* YOUR INSTRUCTIONS:
Could you write out the records below exactly, without omitting a line?
*** INFORMATION SHOWN ***
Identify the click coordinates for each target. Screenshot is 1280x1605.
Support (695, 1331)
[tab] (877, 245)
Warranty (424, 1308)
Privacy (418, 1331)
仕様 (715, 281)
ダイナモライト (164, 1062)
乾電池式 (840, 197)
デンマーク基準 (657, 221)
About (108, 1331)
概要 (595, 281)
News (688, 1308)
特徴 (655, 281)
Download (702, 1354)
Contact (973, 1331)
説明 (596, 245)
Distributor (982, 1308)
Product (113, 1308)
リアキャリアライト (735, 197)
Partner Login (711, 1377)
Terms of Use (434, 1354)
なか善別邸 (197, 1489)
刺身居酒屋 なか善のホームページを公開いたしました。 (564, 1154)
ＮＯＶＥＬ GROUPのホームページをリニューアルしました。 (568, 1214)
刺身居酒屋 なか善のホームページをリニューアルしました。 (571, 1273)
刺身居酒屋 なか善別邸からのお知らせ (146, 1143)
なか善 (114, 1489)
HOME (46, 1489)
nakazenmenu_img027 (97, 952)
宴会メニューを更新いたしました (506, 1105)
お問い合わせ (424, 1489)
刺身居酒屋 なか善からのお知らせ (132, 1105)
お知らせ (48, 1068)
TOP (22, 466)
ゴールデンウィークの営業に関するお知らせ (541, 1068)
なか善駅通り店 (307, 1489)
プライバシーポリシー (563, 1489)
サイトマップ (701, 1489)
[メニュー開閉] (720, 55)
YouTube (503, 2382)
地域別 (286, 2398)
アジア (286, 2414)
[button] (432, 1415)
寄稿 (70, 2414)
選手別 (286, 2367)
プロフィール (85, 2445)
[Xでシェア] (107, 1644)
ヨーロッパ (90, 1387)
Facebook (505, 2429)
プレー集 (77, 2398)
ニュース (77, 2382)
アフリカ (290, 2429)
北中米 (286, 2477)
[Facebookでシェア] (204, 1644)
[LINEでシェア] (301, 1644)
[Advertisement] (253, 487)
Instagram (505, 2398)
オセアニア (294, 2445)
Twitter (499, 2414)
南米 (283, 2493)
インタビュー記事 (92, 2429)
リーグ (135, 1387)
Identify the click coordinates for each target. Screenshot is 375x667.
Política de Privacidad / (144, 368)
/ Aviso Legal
*** End of INFORMATION SHOWN ***
* REPLY:
Identify the click coordinates for each target. Screenshot is 1280x1605.
Support (695, 1331)
[tab] (877, 245)
Warranty (424, 1308)
Privacy (418, 1331)
仕様 (715, 281)
ダイナモライト (164, 1062)
乾電池式 (840, 197)
デンマーク基準 (657, 221)
About (108, 1331)
概要 (595, 281)
News (688, 1308)
特徴 (655, 281)
Download (702, 1354)
Contact (973, 1331)
説明 (596, 245)
Distributor (982, 1308)
Product (113, 1308)
リアキャリアライト (735, 197)
Partner Login (711, 1377)
Terms of Use (434, 1354)
なか善別邸 (197, 1489)
刺身居酒屋 なか善のホームページを公開いたしました。 (564, 1154)
ＮＯＶＥＬ GROUPのホームページをリニューアルしました。 (568, 1214)
刺身居酒屋 なか善のホームページをリニューアルしました。 (571, 1273)
刺身居酒屋 なか善別邸からのお知らせ (146, 1143)
なか善 (114, 1489)
HOME (46, 1489)
nakazenmenu_img027 (97, 952)
宴会メニューを更新いたしました (506, 1105)
お問い合わせ (424, 1489)
刺身居酒屋 なか善からのお知らせ (132, 1105)
お知らせ (48, 1068)
TOP (22, 466)
ゴールデンウィークの営業に関するお知らせ (541, 1068)
なか善駅通り店 (307, 1489)
プライバシーポリシー (563, 1489)
サイトマップ (701, 1489)
[メニュー開閉] (720, 55)
YouTube (503, 2382)
地域別 (286, 2398)
アジア (286, 2414)
[button] (432, 1415)
寄稿 (70, 2414)
選手別 (286, 2367)
プロフィール (85, 2445)
[Xでシェア] (107, 1644)
ヨーロッパ (90, 1387)
Facebook (505, 2429)
プレー集 (77, 2398)
ニュース (77, 2382)
アフリカ (290, 2429)
北中米 (286, 2477)
[Facebookでシェア] (204, 1644)
[LINEでシェア] (301, 1644)
[Advertisement] (253, 487)
Instagram (505, 2398)
オセアニア (294, 2445)
Twitter (499, 2414)
南米 (283, 2493)
インタビュー記事 (92, 2429)
リーグ (135, 1387)
Identify the click coordinates for each target. Screenshot is 375x667.
Política de Privacidad / (144, 368)
/ Aviso Legal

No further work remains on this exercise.